In-depth analysis of Linux firewall

In the research and analysis on network security, Firewall is a frequent emphasis, its basic function is to filter and possibly block data transmission (packets) between a part of the local network or network and the Internet ). Data packets are actually data in the forward segment, which also include the data used to send them to their respective purposes.

In the research and analysis on network security, Firewall is a frequent emphasis, its basic function is to filter and possibly block data transmission (packets) between a part of the local network or network and the Internet ). Data packets are actually data in the segment, including the information required to send them to their respective destinations.

You can think of a packet as a package: the packet itself is the data in the package, and the envelope is all the mail headers used to send the information to the correct machine and the correct program, it also contains the reply address and other information. In the specific filtering process, the firewall will take over the routing settings for accessing the Internet from inside the network and accessing the internal network from the Internet before.

We feel that the previous firewall was used to filter some illegal data packets, or why is one of them called the Packet Filter Firewall? Since its development, it has been increasingly used to filter data packets, convert network addresses, and act as proxies. In Linux kernel 2.4, the firewall implements NetFilter.

Let's take a look at the location of the firewall. my understanding is that either it is installed on a machine as a personal firewall, or it is installed on a machine to provide the gateway function for a LAN, as shown in the following situations:

 

This figure summarizes the framework structure of NetFilter installed on the Gateway and shows the possible path of a data packet. the expanded [] is called a checkpoint. when the data packet arrives at this point, we need to stop and perform some checks. Here, the checkpoint name uses the name in iptables, which may be changed to the so-called Hook functions in NetFilter.

NetFilter has the following basic functions:

1. data filtering (filter table)

2. network address translation (nat table)

3. data packet processing (mangle table)

Based on these three functions, the preceding five checkpoints are classified by function. Because each function corresponds to a table in NetFilter, and each checkpoint has several matching rules, these rules form a chain, so we have the following statement: "NetFilter is the table container, the table is the container of the chain, and the chain is the container of the rule"

A chain is actually a checklist among many rules ). There can be one or several rules in each chain, and each rule is defined as "if the data packet header meets this condition, it will process this packet ". When a packet arrives at a chain, the system checks from the first rule to see if it meets the conditions defined by the rule: If yes, the system processes the data packet according to the method defined by the rule. if the data packet does not meet the requirements, the system checks the next rule. Finally, if the packet does not comply with any rule in the chain, the system processes the packet according to the pre-defined policy of the chain.
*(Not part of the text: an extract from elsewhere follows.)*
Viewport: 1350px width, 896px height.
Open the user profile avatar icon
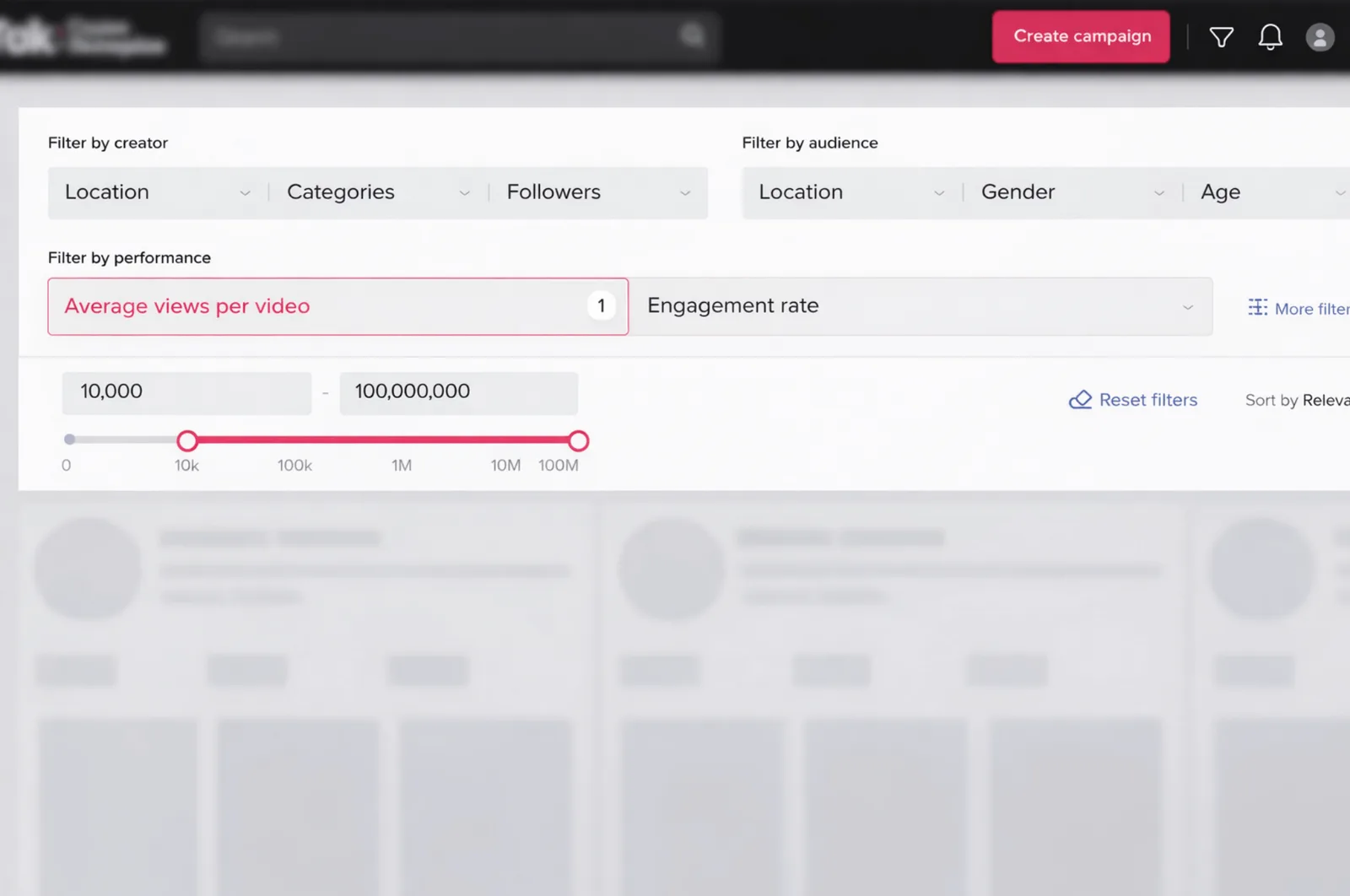pyautogui.click(x=1320, y=37)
An iptables command basically contains the following five parts: the table on which you want to work, the chain on which you want to use the table, and the operations (insert, add, delete, and modify) target action of a specific rule and packet matching condition.
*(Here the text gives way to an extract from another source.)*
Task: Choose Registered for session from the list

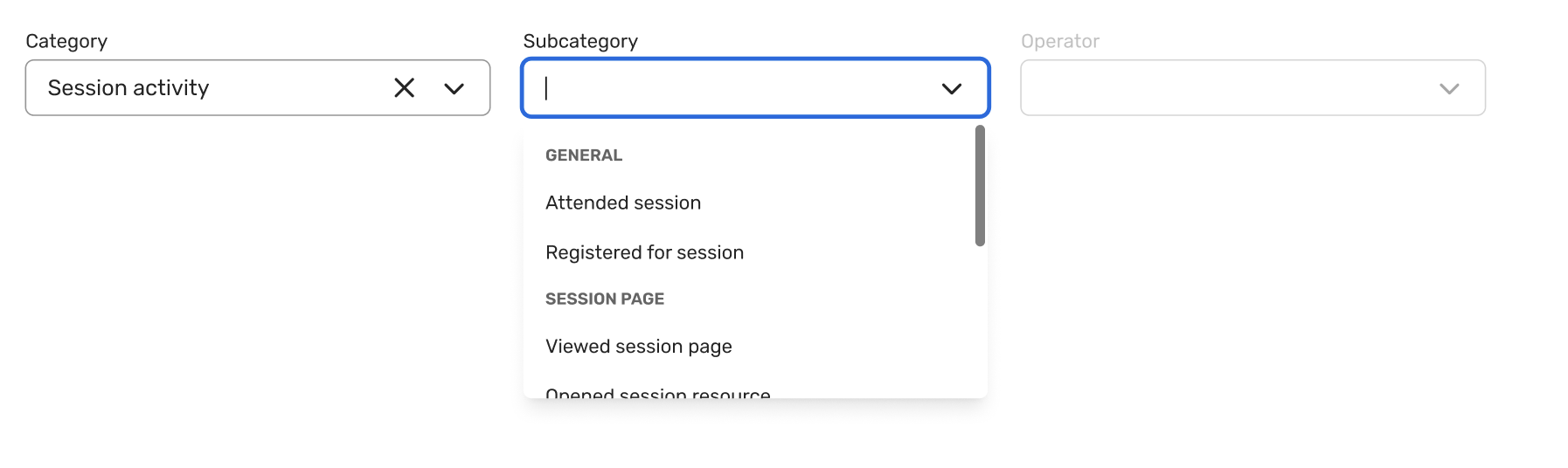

The basic syntax is iptables-t table-Operation chain-j target match (es) (the system default table is "filter ")

The basic operations are as follows:

-A adds A rule at the end of the chain

-I insert rules

-D. delete a rule.

-R replaces a rule.

-L list rules

Basic target action, applicable to all links:

ACCEPT receives this packet

DROP discards this packet

QUEUE queues the data packet to the user space

RETURN to the chain called earlier

Foobar user-defined chain

The basic match condition applies to all links:

-P specifies the Protocol (tcp/icmp/udp /...)

-S source address (ip address/masklen)

-D destination address (ip address/masklen)

-I packet input interface

-O packet output interface

Matching Condition extension:

TCP ----- match the source port, destination port, any combination of tcp tags, and tcp options.

UPD ----- match source port and destination port

ICMP ---- match the ICMP type

MAC ----- match the mac address of the received data

MARK ---- match nfmark

OWNE ---- (only applicable to locally generated data packets) to match the user ID, group ID, process ID, and session ID

LIMIT --- limits on matching data packets within a specific period of time. This extension match is very useful for limiting dos attack data streams.

STATE --- match data packets in a specific STATE (the STATE is determined by the connection tracing subsystem). possible states include:

INVALID (does not match any connection)

ESTABLISHED (a data packet with a ESTABLISHED link)

NEW (establish a connection packet)

RELATED (data packets RELATED to a established connection, such as an ICMP error message or an ftp data connection)

TOS -- the value of the TOS field matching the IP header.